The boys' locker room was thick with a humid fog, the steam from the showers clinging to the skin of athletes who carried the heavy legacy of VHS on their shoulders. Some stood naked, unbothered, while others kept towels slung low at their waists, their voices echoing off the tiles as they obsessively dissected the tryouts. VHS wasn't just a school; it was a pro-athlete factory, and the pressure to reach the finals—not just the playoffs—was a physical weight in the room.
Among them was Travis. He moved with a quiet, sculpted confidence, a dark-skinned powerhouse with a profile for the West African examinations that mentioned nothing of basketball, yet his "mad skills" on the court had already set him apart. As he slammed his locker shut and pulled on fresh sweatpants, he tried to tune out the noise, his intention simple: say hi, get to his car, and focus on his fresh start.
But the conversation around him turned bitter. "All because she's hot, she thinks every guy will be underneath her spell," one player sneered, thinking of Cherry.
Travis knew who they meant—the girl from class who had looked at him with such intensity. She was stunning, but his past at his old school made him wary. He didn't want to be the "nice boy" or the friend; he wanted to survive his exams.
The talk got uglier. "Cherry is so hot to be a journalist, she should be a porn star or something," another chimed in.
"How about your sister, won't you mind?" Amole shot back, his voice sharp with defense.
"Easy man, it was just a joke. Anyway, we both know Green dumped her," the player laughed, though the room stayed cold.

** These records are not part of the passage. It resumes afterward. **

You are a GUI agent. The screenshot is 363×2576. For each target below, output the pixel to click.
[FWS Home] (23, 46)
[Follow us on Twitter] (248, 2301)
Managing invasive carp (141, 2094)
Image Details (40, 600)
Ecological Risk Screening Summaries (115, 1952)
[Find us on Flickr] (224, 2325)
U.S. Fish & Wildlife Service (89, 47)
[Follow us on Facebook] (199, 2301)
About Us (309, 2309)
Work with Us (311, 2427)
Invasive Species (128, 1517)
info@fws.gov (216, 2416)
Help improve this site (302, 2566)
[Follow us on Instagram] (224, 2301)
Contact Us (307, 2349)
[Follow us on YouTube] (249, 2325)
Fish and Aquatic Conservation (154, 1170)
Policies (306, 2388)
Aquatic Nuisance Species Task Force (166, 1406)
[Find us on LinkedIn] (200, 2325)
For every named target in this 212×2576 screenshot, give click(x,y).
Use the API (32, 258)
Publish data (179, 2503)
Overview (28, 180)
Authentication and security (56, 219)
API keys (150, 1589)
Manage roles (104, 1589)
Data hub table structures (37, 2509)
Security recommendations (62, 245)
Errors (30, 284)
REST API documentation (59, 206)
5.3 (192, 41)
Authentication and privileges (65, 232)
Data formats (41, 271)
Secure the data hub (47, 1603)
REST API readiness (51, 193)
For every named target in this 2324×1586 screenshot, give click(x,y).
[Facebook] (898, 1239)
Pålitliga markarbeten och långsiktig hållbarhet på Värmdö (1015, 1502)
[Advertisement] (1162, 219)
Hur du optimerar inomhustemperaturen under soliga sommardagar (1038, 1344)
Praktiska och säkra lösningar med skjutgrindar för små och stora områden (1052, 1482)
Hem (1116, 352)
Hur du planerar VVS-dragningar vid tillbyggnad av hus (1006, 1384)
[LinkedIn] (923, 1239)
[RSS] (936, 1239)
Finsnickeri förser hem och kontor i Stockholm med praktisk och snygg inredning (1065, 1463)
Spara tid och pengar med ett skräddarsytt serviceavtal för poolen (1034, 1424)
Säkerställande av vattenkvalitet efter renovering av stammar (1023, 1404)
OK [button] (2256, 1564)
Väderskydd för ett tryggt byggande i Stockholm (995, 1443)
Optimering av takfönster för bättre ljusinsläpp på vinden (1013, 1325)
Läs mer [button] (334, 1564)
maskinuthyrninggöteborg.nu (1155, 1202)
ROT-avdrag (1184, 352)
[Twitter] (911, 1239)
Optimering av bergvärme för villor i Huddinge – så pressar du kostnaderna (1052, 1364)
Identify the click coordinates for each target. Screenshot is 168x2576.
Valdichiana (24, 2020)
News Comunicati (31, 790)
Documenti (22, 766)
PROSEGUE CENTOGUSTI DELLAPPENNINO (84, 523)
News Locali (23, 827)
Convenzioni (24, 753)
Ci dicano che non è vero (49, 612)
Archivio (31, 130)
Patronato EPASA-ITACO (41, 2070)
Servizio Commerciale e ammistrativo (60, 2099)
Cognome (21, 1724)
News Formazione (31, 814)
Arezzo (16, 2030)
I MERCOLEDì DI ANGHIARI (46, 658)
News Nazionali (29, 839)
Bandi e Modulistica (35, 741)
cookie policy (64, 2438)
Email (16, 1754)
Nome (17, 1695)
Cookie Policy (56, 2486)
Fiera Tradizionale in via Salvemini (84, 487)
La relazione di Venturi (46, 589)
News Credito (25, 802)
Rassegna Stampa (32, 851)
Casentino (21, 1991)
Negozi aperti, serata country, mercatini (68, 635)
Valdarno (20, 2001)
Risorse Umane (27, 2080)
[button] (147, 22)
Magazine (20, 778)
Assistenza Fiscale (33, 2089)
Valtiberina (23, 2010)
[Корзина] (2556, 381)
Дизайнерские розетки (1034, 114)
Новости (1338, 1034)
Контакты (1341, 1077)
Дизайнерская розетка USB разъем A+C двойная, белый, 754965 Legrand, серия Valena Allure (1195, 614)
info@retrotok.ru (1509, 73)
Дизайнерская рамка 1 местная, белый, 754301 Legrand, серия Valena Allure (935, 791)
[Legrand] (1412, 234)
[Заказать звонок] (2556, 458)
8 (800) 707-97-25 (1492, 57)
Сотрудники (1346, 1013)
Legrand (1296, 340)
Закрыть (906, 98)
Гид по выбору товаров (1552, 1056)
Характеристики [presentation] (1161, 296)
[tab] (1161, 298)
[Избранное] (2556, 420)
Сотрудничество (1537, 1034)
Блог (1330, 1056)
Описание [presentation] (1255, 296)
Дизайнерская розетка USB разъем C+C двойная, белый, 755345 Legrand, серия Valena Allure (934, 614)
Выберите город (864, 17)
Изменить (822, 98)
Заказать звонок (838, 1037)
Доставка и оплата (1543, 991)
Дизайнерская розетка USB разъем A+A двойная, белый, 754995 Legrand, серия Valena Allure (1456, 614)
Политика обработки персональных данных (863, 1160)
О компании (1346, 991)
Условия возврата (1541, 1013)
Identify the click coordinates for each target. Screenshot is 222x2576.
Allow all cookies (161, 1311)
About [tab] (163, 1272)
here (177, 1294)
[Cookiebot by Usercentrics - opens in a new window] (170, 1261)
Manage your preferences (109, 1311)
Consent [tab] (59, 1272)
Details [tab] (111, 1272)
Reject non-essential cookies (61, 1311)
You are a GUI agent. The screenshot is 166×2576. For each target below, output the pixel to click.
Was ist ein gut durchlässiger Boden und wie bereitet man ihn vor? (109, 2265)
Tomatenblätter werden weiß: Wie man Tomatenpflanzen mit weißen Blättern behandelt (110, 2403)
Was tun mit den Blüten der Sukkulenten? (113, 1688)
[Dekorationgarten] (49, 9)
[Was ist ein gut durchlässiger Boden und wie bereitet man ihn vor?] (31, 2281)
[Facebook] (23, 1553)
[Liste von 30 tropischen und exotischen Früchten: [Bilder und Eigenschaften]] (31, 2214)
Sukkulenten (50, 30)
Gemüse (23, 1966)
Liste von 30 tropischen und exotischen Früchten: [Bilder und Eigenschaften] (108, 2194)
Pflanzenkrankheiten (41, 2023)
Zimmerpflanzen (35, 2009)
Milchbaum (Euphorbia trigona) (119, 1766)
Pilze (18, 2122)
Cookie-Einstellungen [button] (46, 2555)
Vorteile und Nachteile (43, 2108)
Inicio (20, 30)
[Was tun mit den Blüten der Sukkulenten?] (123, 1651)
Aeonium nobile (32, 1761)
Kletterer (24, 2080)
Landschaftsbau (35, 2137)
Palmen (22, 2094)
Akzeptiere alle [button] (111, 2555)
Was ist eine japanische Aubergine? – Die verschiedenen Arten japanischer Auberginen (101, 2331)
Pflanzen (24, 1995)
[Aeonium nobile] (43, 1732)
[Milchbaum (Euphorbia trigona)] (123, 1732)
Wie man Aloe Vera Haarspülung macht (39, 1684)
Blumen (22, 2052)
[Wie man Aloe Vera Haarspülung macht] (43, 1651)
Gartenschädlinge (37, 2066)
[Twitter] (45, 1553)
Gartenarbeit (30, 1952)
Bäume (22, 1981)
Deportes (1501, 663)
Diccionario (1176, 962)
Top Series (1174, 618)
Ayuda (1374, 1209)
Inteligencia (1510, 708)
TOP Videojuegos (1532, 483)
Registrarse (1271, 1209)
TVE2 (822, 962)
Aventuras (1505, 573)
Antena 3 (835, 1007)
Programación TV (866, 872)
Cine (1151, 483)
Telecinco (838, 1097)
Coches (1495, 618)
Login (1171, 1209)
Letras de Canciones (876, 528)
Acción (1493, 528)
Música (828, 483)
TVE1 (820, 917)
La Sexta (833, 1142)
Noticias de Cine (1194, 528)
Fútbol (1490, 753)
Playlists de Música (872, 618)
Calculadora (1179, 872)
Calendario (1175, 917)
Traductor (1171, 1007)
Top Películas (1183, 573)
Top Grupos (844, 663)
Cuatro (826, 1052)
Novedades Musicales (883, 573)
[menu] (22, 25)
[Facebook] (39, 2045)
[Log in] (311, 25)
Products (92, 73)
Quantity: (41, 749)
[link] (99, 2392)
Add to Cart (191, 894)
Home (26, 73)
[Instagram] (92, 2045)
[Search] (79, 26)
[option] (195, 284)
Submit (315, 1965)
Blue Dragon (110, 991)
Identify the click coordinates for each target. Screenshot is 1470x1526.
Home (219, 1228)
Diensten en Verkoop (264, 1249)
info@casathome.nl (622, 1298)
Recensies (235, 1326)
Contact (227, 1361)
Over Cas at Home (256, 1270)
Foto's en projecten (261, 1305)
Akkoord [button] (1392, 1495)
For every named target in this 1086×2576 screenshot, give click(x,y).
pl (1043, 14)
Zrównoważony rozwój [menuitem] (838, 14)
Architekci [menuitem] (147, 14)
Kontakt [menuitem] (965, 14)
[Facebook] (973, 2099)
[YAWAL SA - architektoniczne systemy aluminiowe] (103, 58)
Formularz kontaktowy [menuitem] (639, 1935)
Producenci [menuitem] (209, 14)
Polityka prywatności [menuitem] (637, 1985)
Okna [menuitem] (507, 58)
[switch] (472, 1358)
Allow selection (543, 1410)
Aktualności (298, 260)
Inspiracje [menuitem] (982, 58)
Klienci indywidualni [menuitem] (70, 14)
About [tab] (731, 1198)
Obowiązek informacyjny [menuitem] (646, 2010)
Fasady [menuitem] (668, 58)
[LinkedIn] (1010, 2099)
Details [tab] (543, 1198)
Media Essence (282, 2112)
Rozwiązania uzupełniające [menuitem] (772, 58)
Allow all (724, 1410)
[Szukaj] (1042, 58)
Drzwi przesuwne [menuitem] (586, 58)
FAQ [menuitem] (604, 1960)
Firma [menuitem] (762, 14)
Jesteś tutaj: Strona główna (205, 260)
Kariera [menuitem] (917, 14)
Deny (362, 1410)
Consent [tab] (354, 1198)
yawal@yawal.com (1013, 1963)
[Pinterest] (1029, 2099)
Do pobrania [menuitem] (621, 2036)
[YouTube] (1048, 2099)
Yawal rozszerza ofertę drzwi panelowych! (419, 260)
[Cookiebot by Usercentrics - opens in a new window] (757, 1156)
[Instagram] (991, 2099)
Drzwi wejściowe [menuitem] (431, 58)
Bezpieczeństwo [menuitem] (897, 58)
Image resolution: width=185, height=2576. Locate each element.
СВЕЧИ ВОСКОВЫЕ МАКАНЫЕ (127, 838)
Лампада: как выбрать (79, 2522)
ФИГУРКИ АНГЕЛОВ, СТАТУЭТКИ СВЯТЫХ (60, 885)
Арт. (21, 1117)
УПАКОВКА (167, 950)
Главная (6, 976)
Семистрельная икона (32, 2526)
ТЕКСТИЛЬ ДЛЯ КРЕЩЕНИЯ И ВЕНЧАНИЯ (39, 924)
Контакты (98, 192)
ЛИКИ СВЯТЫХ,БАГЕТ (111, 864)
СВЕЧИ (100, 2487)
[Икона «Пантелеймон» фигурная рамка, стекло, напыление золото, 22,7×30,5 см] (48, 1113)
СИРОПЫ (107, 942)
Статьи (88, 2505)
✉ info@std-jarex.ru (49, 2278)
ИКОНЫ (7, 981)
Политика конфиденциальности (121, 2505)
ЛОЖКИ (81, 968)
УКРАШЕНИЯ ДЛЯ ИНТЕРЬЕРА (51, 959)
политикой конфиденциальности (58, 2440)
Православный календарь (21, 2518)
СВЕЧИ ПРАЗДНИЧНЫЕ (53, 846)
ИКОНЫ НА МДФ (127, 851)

Green, the captain, didn't hide his disdain. He claimed Cherry was "despicable" and had tried to kill him before his time. When Amole tried to be inclusive, reaching out a hand to Travis, Green looked away, making his disapproval loud without saying a word.
"Travis," the newcomer said shortly, shaking Amole's hand but ignoring Green's chill.
When Amole invited him to dinner across the street where the girls hang out, Travis didn't blink. "Nah, I'm good. I'm not the type that talks about girls, so I will pass."
The rest burst into laughter, but Travis had the final word for the captain: "At least I'm not the bitch that is proud he dumped the hottest girl in school."
He walked out before the punch could fly, leaving Green seething and Amole calling him a "pig" for his attitude.
Meanwhile, in the school office, Cherry was battling her own regret. She had let her focus on Travis show too much in her writing, making it look like a paid ad. Her best friend Sam—the "hot" Sam—wasn't helping, drooling over Travis's jawline while they scrolled through his socials. His Instagram was all overpriced private school vibes, and his TikTok was strictly basketball. He followed no one. He was a Golden Crown fan, obsessed with Steph Curry, and clearly uninterested in distractions.
"I know why he dislikes me," Cherry muttered, realizing Travis was intentionally ignoring the fact that he had saved her life once.
Back home, the atmosphere was different. Living with Monalisa, a wealthy and dangerous thirty-one-year-old detective, meant living in a house of secrets. Cherry was fighting to stay clean from molly and weed, but she found blood on paper towels and empty whiskey bottles in the trash. Monalisa was drowning her own demons while hunting Cherry's father.
Over a dinner of spaghetti and Diet Coke, Cherry made a choice. She told Lisa she was going to "work with Travis" to cover his career. It was a lie, or at least a half-truth. She needed to get his attention, remind him of who she was, and then walk away. It was a simple plan: ABCD.
But as she brushed out her extensions and looked at his silent TikTok feed, she knew nothing about Travis was going to be simple.